第57話 小さくとも有意義な野望

 なんとかロックウェル魔術師団長を説得して、魔力過多の畑を先に作って見せてから仕事に戻ってもらうことになった。


 魔術師団長は畑を作る用の魔法石を私の手に置く。

 前回使った石より何だかお高い感じがする。これだけ良い石を使えば同じ力を入れても前より早くできるかもしれない。


 私はベル指導の元、畑にする予定の土地にしゃがみ込む。

 そして目を閉じると手の中の魔法石に集中する。


 スッと自分の中から魔力が抜けていく感覚。

 でもまだ、まだ大丈夫。もっといける。もっと早く、もっと隅々まで、魔力を行き渡らせなければ————!!




「姫殿下!も、もう大丈夫です!!」




 慌てた声のベルに止められて、魔法石に魔力を入れるのを止めた。

 辺りを見回せばなんだか土がキラキラと光って見える。

 前はこんなキラキラしていなかったはず。はて、どうしてだろうか?


「えーっと……成功した?」


 念のため、ベルに確認する。彼は何度も何度も頷き、さらに私の体調を気遣ってくれた。


「姫殿下、お体に何か違和感はありませんか!?」

「ないわ!むしろもっとやっても平気だと思う」


 大丈夫よ、と言って立ち上がり手の中の魔法石を確認した。

 うん。壊れてないわね。壊れていたら弁償できないもの!内心で拳を握りながら私は安堵する。


 それから魔術師団長とカーバニル先生を見ると二人ともポカンとして口を開けていた。一緒にいた魔術師団の人達も。

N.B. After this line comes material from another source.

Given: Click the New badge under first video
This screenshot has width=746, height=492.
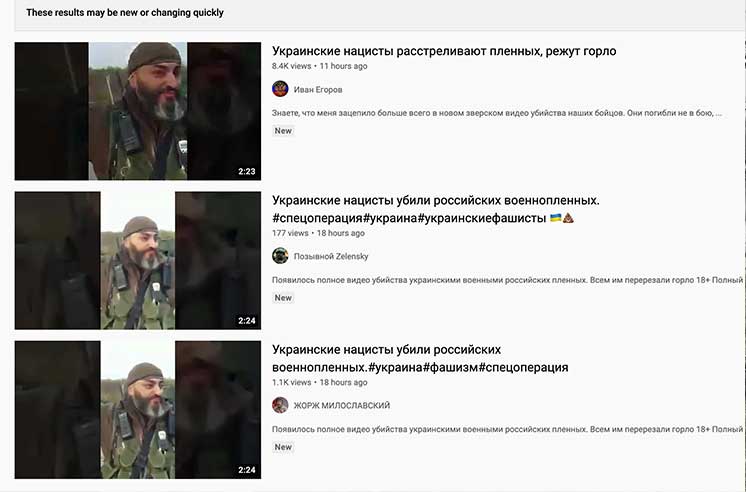Looking at the screenshot, I should point(283,131).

 何かおかしなことをしただろうか?と首を傾げつつベルを見る。


「私、何かおかしなことした?」

「いえ……その、魔力過多の畑が過多すぎると言いますか……」

「魔力過多の畑がさらに魔力過多ってこと?」

「ええ。隣り合ってた元の畑まで巻き込むほどの魔力量だったので、畑が光って見えますね……」

「あ、やっぱりこれは私の目がおかしいわけじゃないのね?」


 キラキラと土が光り輝いて、何だか土ではないみたいだ。魔法石をポケットに入れてから、私は土を手で掬ってみる。

 ふわっふわでしっとりとした柔らかい土。

 こんな土ならお野菜も果物もよく育ちそうだ。


「ねえ、ベル。畝を作らないといけないのよね?」

「あ、え、ええ……本当に大丈夫ですか?」

「ええ。全然平気よ?」


 そう言ってその場に立ち上がるとぴょんぴょんとジャンプしてみせた。


「私、普通よりも魔力量が多いみたいなの」

「はあ……それにしても、これほどとは……」


 ひとまず、魔術師団長を仕事に戻すためにも畑を仕上げてしまわなければいけない。私はベルから畑を整えるための魔法石を借りると、先ほどと同じように魔力を込める。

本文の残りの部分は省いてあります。